Entries taken from a collection:

'''

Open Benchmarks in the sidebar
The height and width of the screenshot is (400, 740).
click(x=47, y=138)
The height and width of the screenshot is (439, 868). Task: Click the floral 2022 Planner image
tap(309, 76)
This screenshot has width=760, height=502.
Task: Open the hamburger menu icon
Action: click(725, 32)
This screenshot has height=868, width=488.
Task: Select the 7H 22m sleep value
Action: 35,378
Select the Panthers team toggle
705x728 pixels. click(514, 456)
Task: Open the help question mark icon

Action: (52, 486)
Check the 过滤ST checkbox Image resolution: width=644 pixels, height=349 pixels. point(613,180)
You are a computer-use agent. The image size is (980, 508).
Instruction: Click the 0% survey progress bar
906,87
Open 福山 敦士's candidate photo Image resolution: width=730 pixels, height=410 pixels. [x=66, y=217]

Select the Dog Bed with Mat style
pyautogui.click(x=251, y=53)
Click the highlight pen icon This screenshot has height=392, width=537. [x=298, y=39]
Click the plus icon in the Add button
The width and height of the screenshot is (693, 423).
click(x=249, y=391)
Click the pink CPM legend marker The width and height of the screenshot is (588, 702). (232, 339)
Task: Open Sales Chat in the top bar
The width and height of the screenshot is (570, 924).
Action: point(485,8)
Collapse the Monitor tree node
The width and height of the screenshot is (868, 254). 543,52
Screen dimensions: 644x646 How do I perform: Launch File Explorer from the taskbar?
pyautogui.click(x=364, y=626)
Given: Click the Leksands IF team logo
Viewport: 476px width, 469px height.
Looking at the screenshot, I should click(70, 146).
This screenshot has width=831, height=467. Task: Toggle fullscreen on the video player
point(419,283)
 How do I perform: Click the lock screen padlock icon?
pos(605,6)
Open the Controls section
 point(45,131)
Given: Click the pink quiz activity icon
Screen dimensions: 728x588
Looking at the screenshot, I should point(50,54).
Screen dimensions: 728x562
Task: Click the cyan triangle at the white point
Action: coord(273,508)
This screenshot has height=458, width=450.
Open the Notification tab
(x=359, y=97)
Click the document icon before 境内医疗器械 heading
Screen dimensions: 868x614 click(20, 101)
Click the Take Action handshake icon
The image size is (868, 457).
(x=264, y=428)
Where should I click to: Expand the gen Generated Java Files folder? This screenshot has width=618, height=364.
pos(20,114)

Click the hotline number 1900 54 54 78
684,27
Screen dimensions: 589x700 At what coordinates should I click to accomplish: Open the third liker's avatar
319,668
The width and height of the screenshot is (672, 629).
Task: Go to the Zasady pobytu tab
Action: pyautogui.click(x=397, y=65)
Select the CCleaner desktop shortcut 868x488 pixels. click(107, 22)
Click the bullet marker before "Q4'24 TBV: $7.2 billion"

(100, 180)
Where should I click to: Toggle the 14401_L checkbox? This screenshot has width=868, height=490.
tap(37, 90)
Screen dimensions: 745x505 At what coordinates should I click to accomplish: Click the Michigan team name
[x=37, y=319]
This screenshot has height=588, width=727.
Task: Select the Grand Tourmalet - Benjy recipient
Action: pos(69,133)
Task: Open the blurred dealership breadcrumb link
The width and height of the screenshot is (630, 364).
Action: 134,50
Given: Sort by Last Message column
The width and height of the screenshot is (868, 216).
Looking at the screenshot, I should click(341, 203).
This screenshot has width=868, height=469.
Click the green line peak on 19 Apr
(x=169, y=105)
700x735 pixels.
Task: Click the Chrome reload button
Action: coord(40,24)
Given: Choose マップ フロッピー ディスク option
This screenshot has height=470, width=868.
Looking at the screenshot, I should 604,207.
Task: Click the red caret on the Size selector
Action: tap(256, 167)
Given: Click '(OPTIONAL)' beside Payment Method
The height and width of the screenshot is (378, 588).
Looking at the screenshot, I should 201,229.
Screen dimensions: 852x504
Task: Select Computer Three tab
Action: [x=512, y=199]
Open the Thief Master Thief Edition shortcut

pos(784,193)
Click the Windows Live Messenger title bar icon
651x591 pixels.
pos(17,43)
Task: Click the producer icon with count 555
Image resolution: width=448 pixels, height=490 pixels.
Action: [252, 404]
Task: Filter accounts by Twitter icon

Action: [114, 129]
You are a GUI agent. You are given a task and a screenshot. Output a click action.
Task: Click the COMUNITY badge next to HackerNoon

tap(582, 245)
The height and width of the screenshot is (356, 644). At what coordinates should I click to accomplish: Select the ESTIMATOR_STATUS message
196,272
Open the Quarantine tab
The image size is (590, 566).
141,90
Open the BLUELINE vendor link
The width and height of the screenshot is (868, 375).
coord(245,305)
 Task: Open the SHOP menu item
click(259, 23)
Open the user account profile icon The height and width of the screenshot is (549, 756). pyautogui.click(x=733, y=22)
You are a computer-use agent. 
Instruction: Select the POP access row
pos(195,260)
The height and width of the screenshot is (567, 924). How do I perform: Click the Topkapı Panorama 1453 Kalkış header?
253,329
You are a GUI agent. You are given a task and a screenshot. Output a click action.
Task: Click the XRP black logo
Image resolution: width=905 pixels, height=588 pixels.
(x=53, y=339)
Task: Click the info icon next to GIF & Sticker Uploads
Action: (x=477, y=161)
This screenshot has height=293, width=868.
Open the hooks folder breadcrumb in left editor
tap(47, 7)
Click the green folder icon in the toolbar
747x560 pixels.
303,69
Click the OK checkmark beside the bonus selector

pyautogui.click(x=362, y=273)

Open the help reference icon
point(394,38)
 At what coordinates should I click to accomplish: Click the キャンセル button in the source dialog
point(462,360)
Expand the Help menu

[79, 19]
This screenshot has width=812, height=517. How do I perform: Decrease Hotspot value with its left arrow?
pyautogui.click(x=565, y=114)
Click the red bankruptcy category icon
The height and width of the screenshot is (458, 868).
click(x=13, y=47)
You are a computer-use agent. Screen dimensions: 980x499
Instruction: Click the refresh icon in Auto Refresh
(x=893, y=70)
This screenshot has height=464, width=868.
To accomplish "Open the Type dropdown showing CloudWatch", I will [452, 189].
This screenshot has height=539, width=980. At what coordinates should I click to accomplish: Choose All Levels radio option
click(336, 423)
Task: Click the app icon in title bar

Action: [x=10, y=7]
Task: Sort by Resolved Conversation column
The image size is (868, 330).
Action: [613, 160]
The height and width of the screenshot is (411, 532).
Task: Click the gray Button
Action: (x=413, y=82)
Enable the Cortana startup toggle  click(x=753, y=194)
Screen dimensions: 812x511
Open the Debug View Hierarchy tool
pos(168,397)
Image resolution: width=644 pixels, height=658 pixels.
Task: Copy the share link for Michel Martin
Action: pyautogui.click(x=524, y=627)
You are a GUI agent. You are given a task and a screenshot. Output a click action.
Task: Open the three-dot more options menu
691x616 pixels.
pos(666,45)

'''

What is expected: Restate every line of the data above exactly as it was written.

Task result:
Open Benchmarks in the sidebar
The height and width of the screenshot is (400, 740).
click(x=47, y=138)
The height and width of the screenshot is (439, 868). Task: Click the floral 2022 Planner image
tap(309, 76)
This screenshot has width=760, height=502.
Task: Open the hamburger menu icon
Action: click(725, 32)
This screenshot has height=868, width=488.
Task: Select the 7H 22m sleep value
Action: 35,378
Select the Panthers team toggle
705x728 pixels. click(514, 456)
Task: Open the help question mark icon

Action: (52, 486)
Check the 过滤ST checkbox Image resolution: width=644 pixels, height=349 pixels. point(613,180)
You are a computer-use agent. The image size is (980, 508).
Instruction: Click the 0% survey progress bar
906,87
Open 福山 敦士's candidate photo Image resolution: width=730 pixels, height=410 pixels. [x=66, y=217]

Select the Dog Bed with Mat style
pyautogui.click(x=251, y=53)
Click the highlight pen icon This screenshot has height=392, width=537. [x=298, y=39]
Click the plus icon in the Add button
The width and height of the screenshot is (693, 423).
click(x=249, y=391)
Click the pink CPM legend marker The width and height of the screenshot is (588, 702). (232, 339)
Task: Open Sales Chat in the top bar
The width and height of the screenshot is (570, 924).
Action: point(485,8)
Collapse the Monitor tree node
The width and height of the screenshot is (868, 254). 543,52
Screen dimensions: 644x646 How do I perform: Launch File Explorer from the taskbar?
pyautogui.click(x=364, y=626)
Given: Click the Leksands IF team logo
Viewport: 476px width, 469px height.
Looking at the screenshot, I should click(70, 146).
This screenshot has width=831, height=467. Task: Toggle fullscreen on the video player
point(419,283)
 How do I perform: Click the lock screen padlock icon?
pos(605,6)
Open the Controls section
 point(45,131)
Given: Click the pink quiz activity icon
Screen dimensions: 728x588
Looking at the screenshot, I should point(50,54).
Screen dimensions: 728x562
Task: Click the cyan triangle at the white point
Action: coord(273,508)
This screenshot has height=458, width=450.
Open the Notification tab
(x=359, y=97)
Click the document icon before 境内医疗器械 heading
Screen dimensions: 868x614 click(20, 101)
Click the Take Action handshake icon
The image size is (868, 457).
(x=264, y=428)
Where should I click to: Expand the gen Generated Java Files folder? This screenshot has width=618, height=364.
pos(20,114)

Click the hotline number 1900 54 54 78
684,27
Screen dimensions: 589x700 At what coordinates should I click to accomplish: Open the third liker's avatar
319,668
The width and height of the screenshot is (672, 629).
Task: Go to the Zasady pobytu tab
Action: pyautogui.click(x=397, y=65)
Select the CCleaner desktop shortcut 868x488 pixels. click(107, 22)
Click the bullet marker before "Q4'24 TBV: $7.2 billion"

(100, 180)
Where should I click to: Toggle the 14401_L checkbox? This screenshot has width=868, height=490.
tap(37, 90)
Screen dimensions: 745x505 At what coordinates should I click to accomplish: Click the Michigan team name
[x=37, y=319]
This screenshot has height=588, width=727.
Task: Select the Grand Tourmalet - Benjy recipient
Action: pos(69,133)
Task: Open the blurred dealership breadcrumb link
The width and height of the screenshot is (630, 364).
Action: 134,50
Given: Sort by Last Message column
The width and height of the screenshot is (868, 216).
Looking at the screenshot, I should click(341, 203).
This screenshot has width=868, height=469.
Click the green line peak on 19 Apr
(x=169, y=105)
700x735 pixels.
Task: Click the Chrome reload button
Action: coord(40,24)
Given: Choose マップ フロッピー ディスク option
This screenshot has height=470, width=868.
Looking at the screenshot, I should 604,207.
Task: Click the red caret on the Size selector
Action: tap(256, 167)
Given: Click '(OPTIONAL)' beside Payment Method
The height and width of the screenshot is (378, 588).
Looking at the screenshot, I should 201,229.
Screen dimensions: 852x504
Task: Select Computer Three tab
Action: [x=512, y=199]
Open the Thief Master Thief Edition shortcut

pos(784,193)
Click the Windows Live Messenger title bar icon
651x591 pixels.
pos(17,43)
Task: Click the producer icon with count 555
Image resolution: width=448 pixels, height=490 pixels.
Action: [252, 404]
Task: Filter accounts by Twitter icon

Action: [114, 129]
You are a GUI agent. You are given a task and a screenshot. Output a click action.
Task: Click the COMUNITY badge next to HackerNoon

tap(582, 245)
The height and width of the screenshot is (356, 644). At what coordinates should I click to accomplish: Select the ESTIMATOR_STATUS message
196,272
Open the Quarantine tab
The image size is (590, 566).
141,90
Open the BLUELINE vendor link
The width and height of the screenshot is (868, 375).
coord(245,305)
 Task: Open the SHOP menu item
click(259, 23)
Open the user account profile icon The height and width of the screenshot is (549, 756). pyautogui.click(x=733, y=22)
You are a computer-use agent. 
Instruction: Select the POP access row
pos(195,260)
The height and width of the screenshot is (567, 924). How do I perform: Click the Topkapı Panorama 1453 Kalkış header?
253,329
You are a GUI agent. You are given a task and a screenshot. Output a click action.
Task: Click the XRP black logo
Image resolution: width=905 pixels, height=588 pixels.
(x=53, y=339)
Task: Click the info icon next to GIF & Sticker Uploads
Action: (x=477, y=161)
This screenshot has height=293, width=868.
Open the hooks folder breadcrumb in left editor
tap(47, 7)
Click the green folder icon in the toolbar
747x560 pixels.
303,69
Click the OK checkmark beside the bonus selector

pyautogui.click(x=362, y=273)

Open the help reference icon
point(394,38)
 At what coordinates should I click to accomplish: Click the キャンセル button in the source dialog
point(462,360)
Expand the Help menu

[79, 19]
This screenshot has width=812, height=517. How do I perform: Decrease Hotspot value with its left arrow?
pyautogui.click(x=565, y=114)
Click the red bankruptcy category icon
The height and width of the screenshot is (458, 868).
click(x=13, y=47)
You are a computer-use agent. Screen dimensions: 980x499
Instruction: Click the refresh icon in Auto Refresh
(x=893, y=70)
This screenshot has height=464, width=868.
To accomplish "Open the Type dropdown showing CloudWatch", I will [452, 189].
This screenshot has height=539, width=980. At what coordinates should I click to accomplish: Choose All Levels radio option
click(336, 423)
Task: Click the app icon in title bar

Action: [x=10, y=7]
Task: Sort by Resolved Conversation column
The image size is (868, 330).
Action: [613, 160]
The height and width of the screenshot is (411, 532).
Task: Click the gray Button
Action: (x=413, y=82)
Enable the Cortana startup toggle  click(x=753, y=194)
Screen dimensions: 812x511
Open the Debug View Hierarchy tool
pos(168,397)
Image resolution: width=644 pixels, height=658 pixels.
Task: Copy the share link for Michel Martin
Action: pyautogui.click(x=524, y=627)
You are a GUI agent. You are given a task and a screenshot. Output a click action.
Task: Open the three-dot more options menu
691x616 pixels.
pos(666,45)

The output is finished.